>> START Extracted material
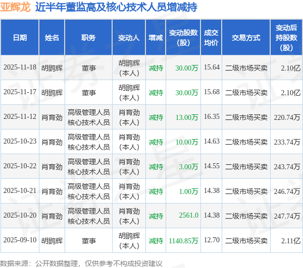This screenshot has width=303, height=268.
Task: Click the 增减 column header
Action: [156, 38]
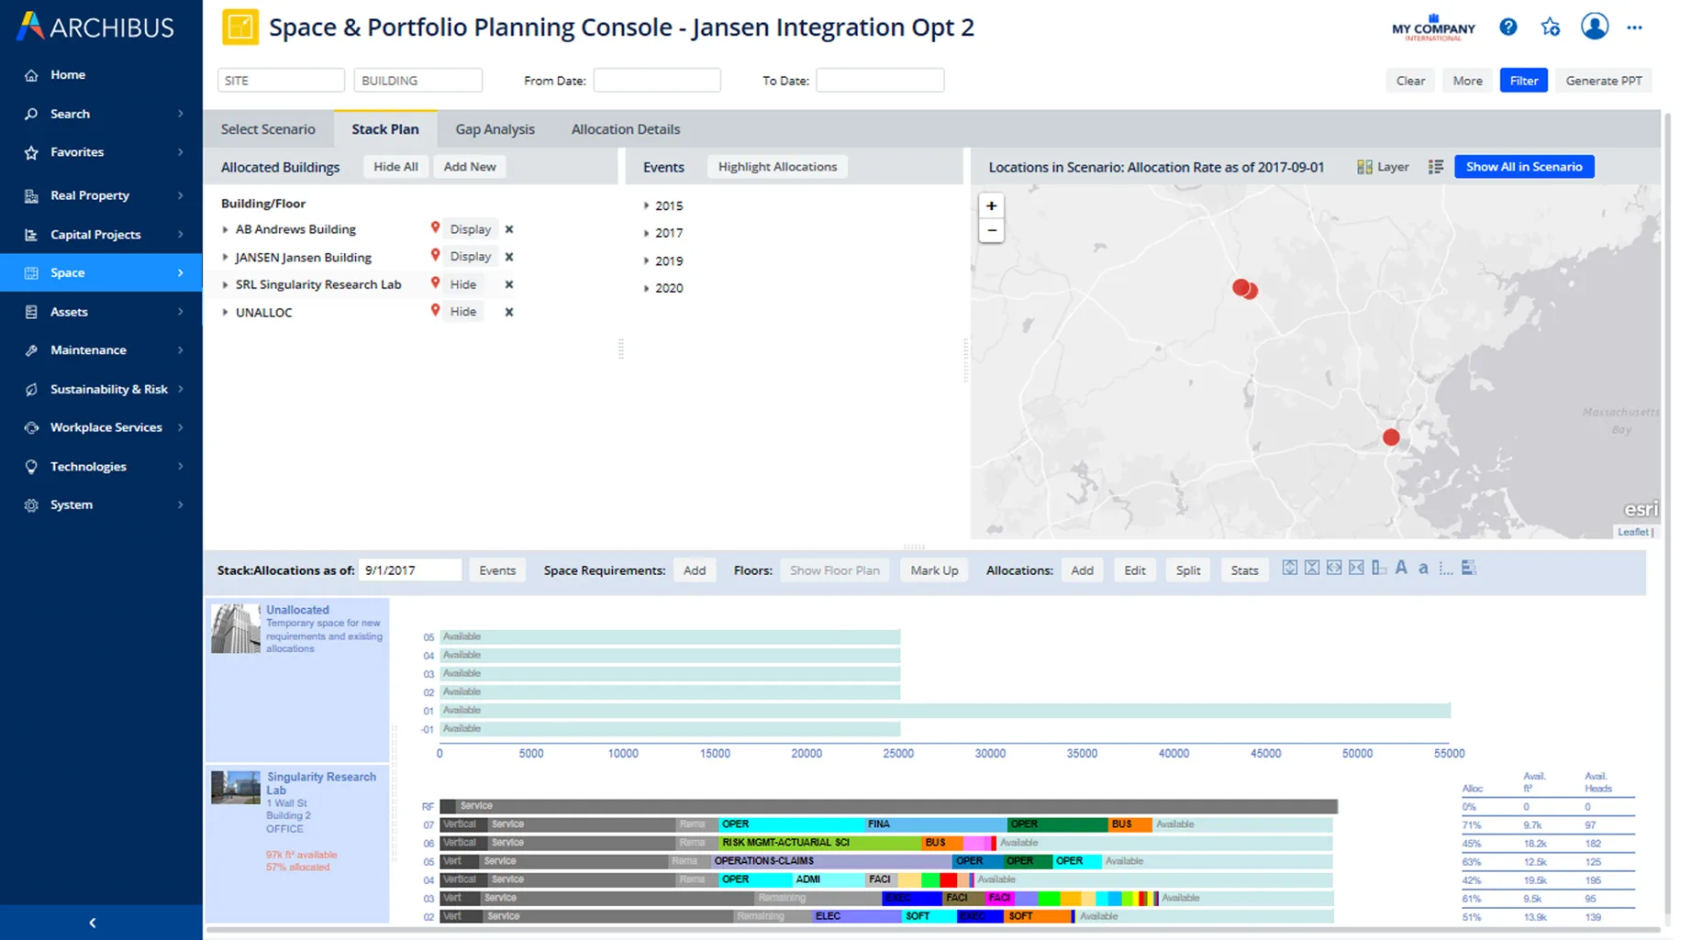This screenshot has width=1691, height=940.
Task: Click the vertical expand stack icon
Action: (x=1289, y=569)

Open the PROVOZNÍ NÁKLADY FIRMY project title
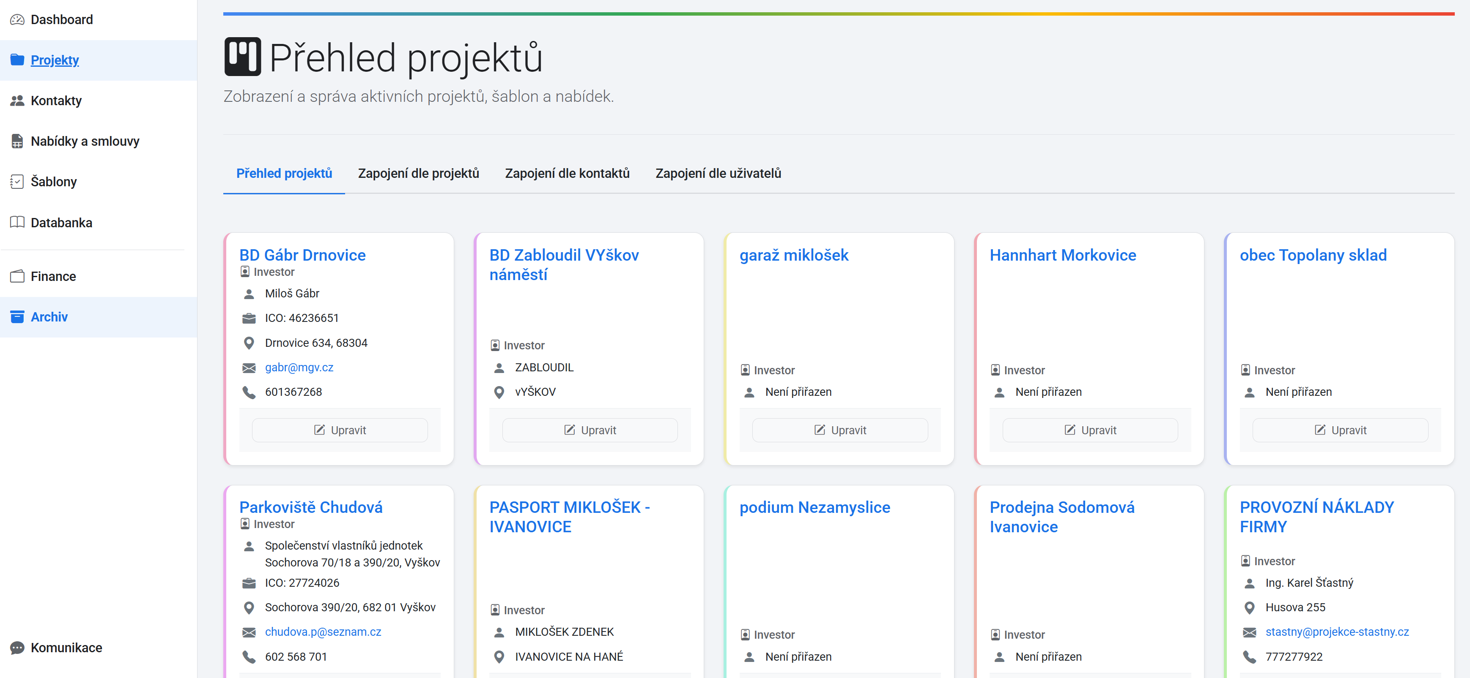click(1316, 517)
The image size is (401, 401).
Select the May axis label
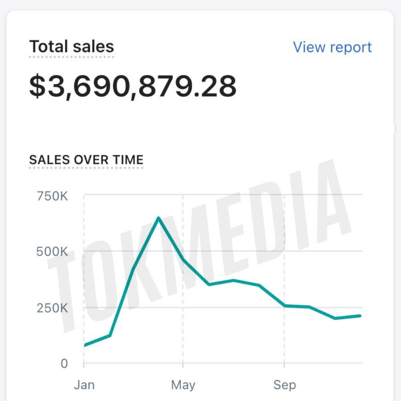183,384
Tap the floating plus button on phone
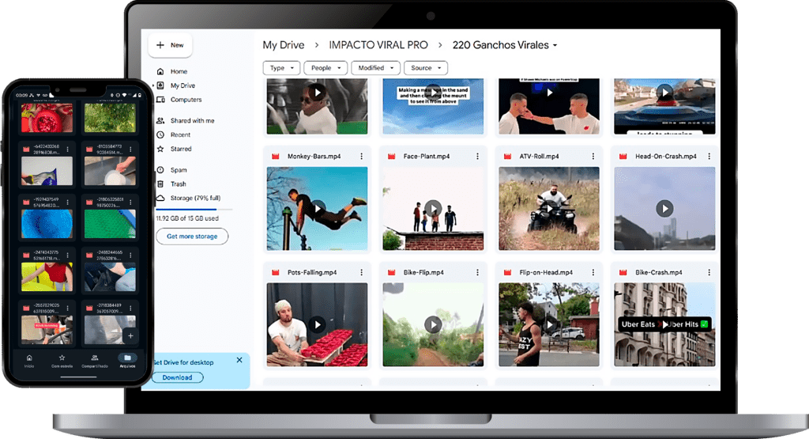Image resolution: width=809 pixels, height=439 pixels. click(130, 335)
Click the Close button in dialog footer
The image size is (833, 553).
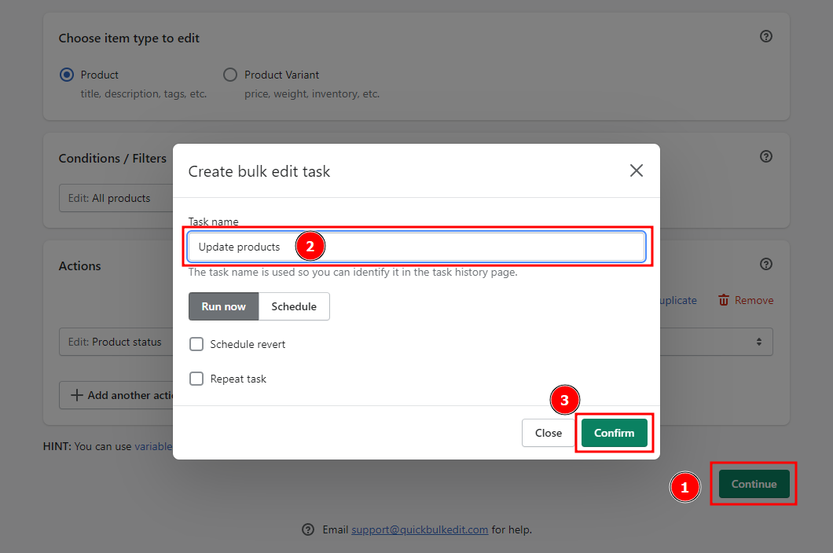548,433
>> END Extracted material
» Work required
Reproduce every line of the listing above word for word, omitting the pictures.

» Written response
This screenshot has width=303, height=268.
Task: Click the 增减 column header
Action: [156, 38]
This screenshot has width=1691, height=940.
Task: Click the vertical expand stack icon
Action: (x=1289, y=569)

Open the PROVOZNÍ NÁKLADY FIRMY project title
click(1316, 517)
The image size is (401, 401).
Select the May axis label
183,384
Tap the floating plus button on phone
Image resolution: width=809 pixels, height=439 pixels. click(130, 335)
Click the Close button in dialog footer
The image size is (833, 553).
548,433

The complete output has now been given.